August 19, 2016 at 4:31 pm #4006Taylor MutchParticipantHi Colin,
That is excellent news! By nature of my question I am personally leaning Python (though R is also known to me), and I have begun to do the command-line calls using Python 3.5 and the subprocess module.
One thing that we are really finding useful is the ability to set the initial conditions based on user input from our web interface. For example, we are allowing the user to adjust the percent cover of a given state class for a vegetation type, and we are planning to let the user have a scaler/slider that adjusts existing probabilistic transitions (e.x. fire, grazing) and run the model based on these new values to gather differences between different model runs. Currently this involves writing out to a .csv and then importing that as a sheet (e.x. importing into
--import --sheet=STSim_InitialConditionsNonSpatialDistribution --file=path/to/myfile.csv --sid=123
). While this isn’t an awful way to go at it by no means, it would be nice to have some sort of interface to say 1) grab each row, 2) list those values, and 3) update each value in that row at runtime. This could be treated as a python object that gets updated by the program and then applied back to the library, does some sanity checking to make sure that the vegetation and stateclass values are valid from the project definitions, and then executes the transaction change.Extracting out the transitional and deterministic pathways as a connected graph data structure would also be useful, since the visualization we are developing is attempting to illustrate the change from one state class to another within the vegetation type, since we can use the quantity transitioned specified in the
transition-stateclass-summary
report to symbolize the change from one to another along a given transition pathway (e.x. showing fire when a portion of the landscape transitions due to fire).These are just two things that come to mind directly.
Thoughts on either of these?
Cheers,
TaylorAugust 20, 2016 at 7:55 pm #4007Taylor MutchParticipantOn such a note, I have thrown together what I have into a simple, one file module, available at https://github.com/TaylorMutch/stsimpy.

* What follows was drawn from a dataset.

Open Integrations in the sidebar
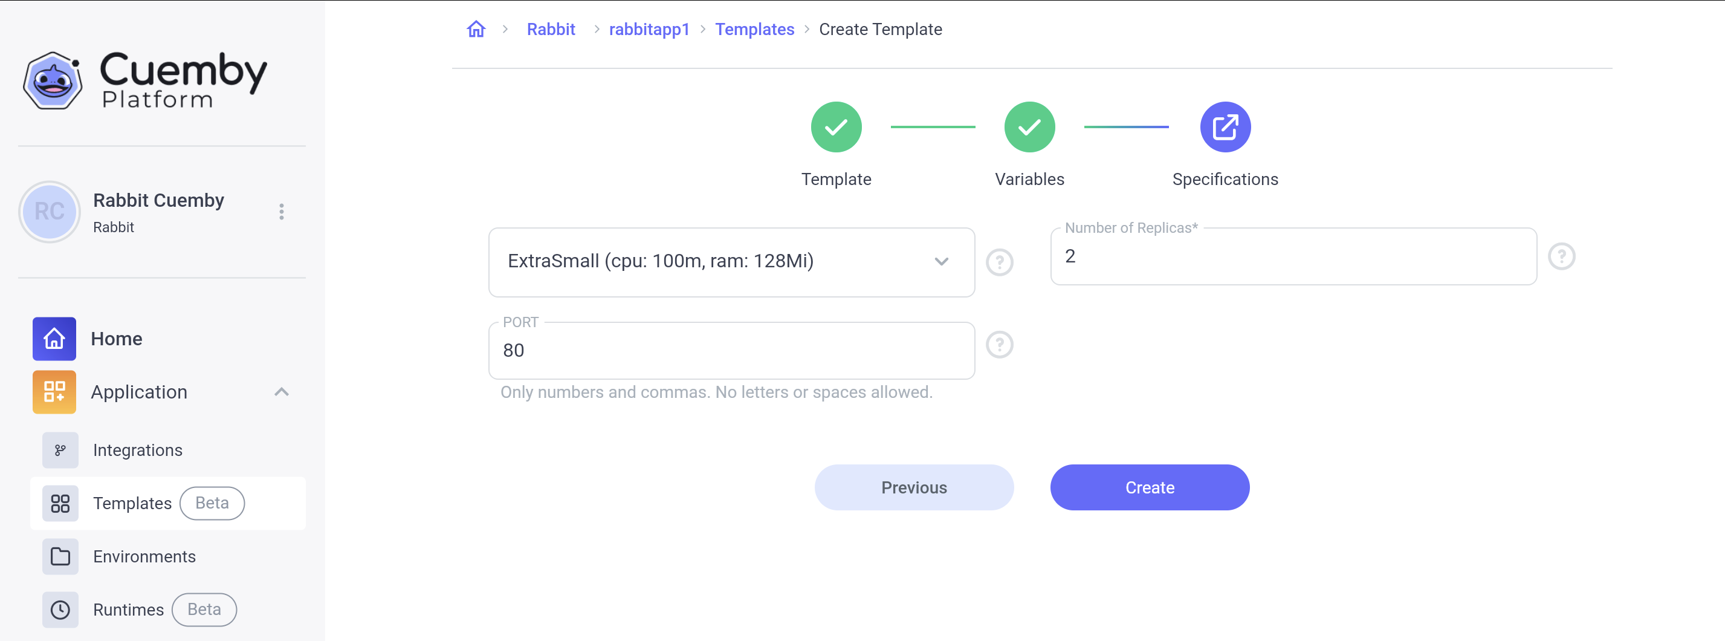1725x641 pixels. (x=137, y=450)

August 21, 2016 at 12:03 pm #4008colin-danielKeymasterVery cool – nice start on the module!
Our plan with the packages is to simplify the interaction with ST-Sim model inputs so as to avoid intermediate CSV files – pretty much as you suggest for the initial conditions. Same would be true for outputs. As for the connected graph, that’s not something we’ve ever come across before – perhaps at some point you could show us an example of how you use this? Colin
August 21, 2016 at 2:43 pm #4009Taylor MutchParticipantIt would be awesome if we could avoid intermediate CSV files. I have planned for the time being to work around the file creation by having a temp file to export out to, read that file into a csv.DictReader object, do the changes in memory, write on top of the file with csv.DictWriter, import back in to the same sheet and then cleanup/remove the file. The trick will be doing that for a given set of users, and I haven’t been tried having SyncroSim run with multiple instances/jobs on Linux yet, but that is something I plan on trying to test out.
I also updated the module with some changes (mainly internalizing the static functions I had into the classes by simplifying the code).